Nieto, hijo y hermano de ganaderos, no podía ser otra cosa que criador de toros de lidia
Fernando Domecq, en 2003 - RUIZ DE ALMODOVAR
Ángel González Abad
La esencia del toro bravo en su sangre. Su abuelo, Juan Pedro Domecq y Núñez de Villavicencio formó una ganadería que ha marcado, con todas sus ramas, la historia del toreo desde el primer tercio del pasado siglo. Fernando Domecq, nieto, hijo y hermano de ganaderos, no podía ser otra cosa que criador de toros de lidia. Por tradición y por una afición desmedida por el campo, por conseguir un toro noble y bravo, que emocionara con sus embestidas a aficionados y toreros. Lo logró, y su legado sigue vivo en muchas ganaderías de la actualidad.
A partir de 1975 y hasta 1986 dirigió la divisa de Jandilla, y al año siguiente formó la suya propia con la parte que le correspondió, al dividirse con su hermano Borja. Se hizo con el histórico hierro de Zalduendo, y aunque mantuvo hierro, señal y divisa, los nuevos ejemplares nada tenían que ver con los míticos astados navarros.
Ahondó en la sangre Domecq, seleccionó en la búsqueda de la excelencia, de un animal con casta, de preciosa lámina, con las hechuras imprescindibles para llevar en sus arrancadas todo lo que él entendía que debía transmitir un toro bravo, su bonhomía también.
Hasta 1992 no lidió su primera corrida con el nombre de Zalduendo, y a partir de ahí se colocó como figura indiscutible de los ganaderos. Los zalduendos de Fernando Domecq eran cada vez más codiciados, demandados por las figuras, imprescindibles en las ferias más importantes. Son incontables los toros destacados, pero como ejemplo de uno de los mejores esta, sin duda, «Jarabito», un astado que inmortalizó Emilio Muñoz en la Maestranza sevillana en una de las mejores faenas de su carrera. Fue el 20 de abril de 1999, y cuenta la crónica abecedaria que «el ejemplar de Zalduendo, completísimo durante toda la lidia, entregó sus orejas a Muñoz con sus largas y francas embestidas».
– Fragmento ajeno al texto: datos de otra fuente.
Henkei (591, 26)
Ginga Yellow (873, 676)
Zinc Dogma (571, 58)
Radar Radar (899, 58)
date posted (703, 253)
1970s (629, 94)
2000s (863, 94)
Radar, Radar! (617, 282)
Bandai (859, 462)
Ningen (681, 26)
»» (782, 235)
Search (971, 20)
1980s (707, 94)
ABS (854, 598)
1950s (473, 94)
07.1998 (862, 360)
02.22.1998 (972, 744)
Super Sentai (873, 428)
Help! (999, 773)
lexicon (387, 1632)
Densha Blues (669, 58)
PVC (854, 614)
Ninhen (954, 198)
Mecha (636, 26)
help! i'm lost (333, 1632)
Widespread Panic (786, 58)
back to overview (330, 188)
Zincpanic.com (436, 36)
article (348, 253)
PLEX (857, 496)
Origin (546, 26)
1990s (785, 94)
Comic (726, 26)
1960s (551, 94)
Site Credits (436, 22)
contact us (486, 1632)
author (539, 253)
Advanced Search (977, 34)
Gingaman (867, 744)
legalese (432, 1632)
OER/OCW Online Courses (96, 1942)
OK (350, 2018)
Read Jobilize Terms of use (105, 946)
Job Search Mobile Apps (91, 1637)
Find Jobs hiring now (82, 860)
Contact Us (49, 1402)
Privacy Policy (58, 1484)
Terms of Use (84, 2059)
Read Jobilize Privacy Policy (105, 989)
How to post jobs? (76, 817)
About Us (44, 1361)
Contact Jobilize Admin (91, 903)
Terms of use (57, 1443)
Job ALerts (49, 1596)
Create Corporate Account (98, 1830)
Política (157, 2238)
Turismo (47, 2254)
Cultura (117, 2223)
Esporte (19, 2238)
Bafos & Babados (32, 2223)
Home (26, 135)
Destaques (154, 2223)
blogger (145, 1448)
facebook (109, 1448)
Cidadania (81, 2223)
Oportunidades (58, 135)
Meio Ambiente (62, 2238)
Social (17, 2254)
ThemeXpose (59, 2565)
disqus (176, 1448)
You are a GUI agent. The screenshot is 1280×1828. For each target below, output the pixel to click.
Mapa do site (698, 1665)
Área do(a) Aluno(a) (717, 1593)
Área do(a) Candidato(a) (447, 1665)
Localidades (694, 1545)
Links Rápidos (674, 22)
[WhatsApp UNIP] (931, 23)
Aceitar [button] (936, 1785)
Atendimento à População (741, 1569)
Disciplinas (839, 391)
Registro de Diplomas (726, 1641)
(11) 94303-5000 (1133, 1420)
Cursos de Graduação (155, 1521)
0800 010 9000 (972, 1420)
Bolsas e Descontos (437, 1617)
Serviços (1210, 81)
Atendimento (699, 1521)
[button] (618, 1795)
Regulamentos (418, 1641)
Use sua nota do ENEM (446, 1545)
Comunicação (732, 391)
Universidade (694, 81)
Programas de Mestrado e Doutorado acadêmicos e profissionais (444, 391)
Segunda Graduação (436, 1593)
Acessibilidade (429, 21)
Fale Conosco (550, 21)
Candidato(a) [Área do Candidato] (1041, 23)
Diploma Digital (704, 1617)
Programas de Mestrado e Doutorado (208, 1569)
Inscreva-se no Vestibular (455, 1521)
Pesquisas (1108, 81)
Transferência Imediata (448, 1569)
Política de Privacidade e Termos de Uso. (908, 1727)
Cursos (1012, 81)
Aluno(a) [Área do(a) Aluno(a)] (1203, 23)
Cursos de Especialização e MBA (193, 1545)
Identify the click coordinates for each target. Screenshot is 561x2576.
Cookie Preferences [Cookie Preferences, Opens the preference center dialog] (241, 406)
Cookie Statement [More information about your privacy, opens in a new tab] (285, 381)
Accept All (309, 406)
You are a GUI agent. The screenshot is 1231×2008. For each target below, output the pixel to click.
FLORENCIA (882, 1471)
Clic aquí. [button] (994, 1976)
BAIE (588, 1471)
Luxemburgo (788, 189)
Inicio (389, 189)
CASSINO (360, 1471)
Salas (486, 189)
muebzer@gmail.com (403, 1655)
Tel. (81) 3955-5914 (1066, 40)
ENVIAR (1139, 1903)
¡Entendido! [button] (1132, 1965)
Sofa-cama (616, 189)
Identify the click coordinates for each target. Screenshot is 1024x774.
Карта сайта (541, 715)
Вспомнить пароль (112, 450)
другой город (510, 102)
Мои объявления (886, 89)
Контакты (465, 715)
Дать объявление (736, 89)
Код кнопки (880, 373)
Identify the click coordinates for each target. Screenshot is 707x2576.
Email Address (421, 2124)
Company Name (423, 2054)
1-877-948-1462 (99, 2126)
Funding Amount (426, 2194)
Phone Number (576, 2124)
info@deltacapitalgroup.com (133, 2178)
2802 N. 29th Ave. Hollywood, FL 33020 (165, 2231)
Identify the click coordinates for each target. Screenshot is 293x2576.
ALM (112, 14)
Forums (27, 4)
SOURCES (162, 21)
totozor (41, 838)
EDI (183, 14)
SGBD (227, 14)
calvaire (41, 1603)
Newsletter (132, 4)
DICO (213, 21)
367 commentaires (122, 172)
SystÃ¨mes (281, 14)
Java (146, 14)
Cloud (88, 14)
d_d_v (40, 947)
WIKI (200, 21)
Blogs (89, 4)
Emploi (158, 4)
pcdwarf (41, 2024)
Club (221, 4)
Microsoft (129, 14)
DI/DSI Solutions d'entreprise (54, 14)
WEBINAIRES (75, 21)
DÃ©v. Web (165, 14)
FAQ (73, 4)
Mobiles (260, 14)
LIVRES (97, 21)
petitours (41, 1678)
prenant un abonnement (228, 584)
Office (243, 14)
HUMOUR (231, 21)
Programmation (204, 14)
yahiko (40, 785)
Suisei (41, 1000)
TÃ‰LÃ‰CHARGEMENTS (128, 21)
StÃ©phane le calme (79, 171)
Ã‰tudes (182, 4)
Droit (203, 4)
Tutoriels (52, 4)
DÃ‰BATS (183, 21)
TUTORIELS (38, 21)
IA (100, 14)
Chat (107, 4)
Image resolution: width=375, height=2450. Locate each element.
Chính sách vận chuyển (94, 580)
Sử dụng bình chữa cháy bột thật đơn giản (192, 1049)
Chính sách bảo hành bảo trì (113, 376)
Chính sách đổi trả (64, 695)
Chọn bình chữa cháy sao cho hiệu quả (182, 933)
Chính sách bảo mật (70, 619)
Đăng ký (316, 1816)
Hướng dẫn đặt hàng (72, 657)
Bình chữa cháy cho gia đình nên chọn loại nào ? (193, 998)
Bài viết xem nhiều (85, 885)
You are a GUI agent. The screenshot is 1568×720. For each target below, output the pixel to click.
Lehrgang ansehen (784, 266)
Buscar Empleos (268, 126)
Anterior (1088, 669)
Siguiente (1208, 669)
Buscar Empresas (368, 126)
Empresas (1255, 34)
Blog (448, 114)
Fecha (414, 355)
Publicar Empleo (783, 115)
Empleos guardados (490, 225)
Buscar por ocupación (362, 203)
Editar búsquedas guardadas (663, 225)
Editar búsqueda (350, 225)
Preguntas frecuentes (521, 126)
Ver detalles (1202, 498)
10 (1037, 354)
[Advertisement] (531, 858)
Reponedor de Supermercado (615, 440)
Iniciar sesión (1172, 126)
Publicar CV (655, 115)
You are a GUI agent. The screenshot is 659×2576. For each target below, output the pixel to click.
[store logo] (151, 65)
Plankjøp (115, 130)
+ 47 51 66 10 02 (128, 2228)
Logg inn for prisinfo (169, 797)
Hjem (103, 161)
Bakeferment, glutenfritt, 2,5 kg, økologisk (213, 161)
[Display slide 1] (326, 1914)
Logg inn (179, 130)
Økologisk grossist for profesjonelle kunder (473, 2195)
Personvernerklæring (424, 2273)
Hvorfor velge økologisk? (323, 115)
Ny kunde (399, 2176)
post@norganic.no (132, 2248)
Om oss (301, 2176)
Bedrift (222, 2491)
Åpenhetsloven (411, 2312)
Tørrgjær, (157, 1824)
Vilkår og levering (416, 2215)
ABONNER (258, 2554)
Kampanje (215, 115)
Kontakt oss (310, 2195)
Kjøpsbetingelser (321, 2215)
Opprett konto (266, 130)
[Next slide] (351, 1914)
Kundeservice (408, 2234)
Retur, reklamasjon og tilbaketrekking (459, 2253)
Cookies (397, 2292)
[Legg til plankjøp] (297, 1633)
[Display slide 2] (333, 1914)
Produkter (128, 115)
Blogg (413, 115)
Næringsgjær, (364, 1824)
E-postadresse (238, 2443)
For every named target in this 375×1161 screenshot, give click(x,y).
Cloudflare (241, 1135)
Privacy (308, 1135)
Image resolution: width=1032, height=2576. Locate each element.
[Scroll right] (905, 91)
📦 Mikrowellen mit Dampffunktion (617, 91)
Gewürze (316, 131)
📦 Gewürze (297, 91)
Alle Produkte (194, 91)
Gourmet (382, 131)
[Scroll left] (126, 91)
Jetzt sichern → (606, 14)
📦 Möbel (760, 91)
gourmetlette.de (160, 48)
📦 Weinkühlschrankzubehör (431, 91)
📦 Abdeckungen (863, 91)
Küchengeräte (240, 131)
En 2014, tras una larga reflexión, decidió desprenderse de la ganadería, que pasó a las manos del empresario mexicano Antonio Bailleres. Él mismo declaró que lo dejaba porque no se sentía valorado como ganadero. Y siempre el toro bravo en la sangre: «Nunca diré que he muerto como ganadero. El futuro es impredecible». Muchos, seguro que recordaron ayer sus palabras durante el minuto de silencio que se guardó en Las Ventas en su memoria, en el sentido homenaje a un ganadero de dinastía.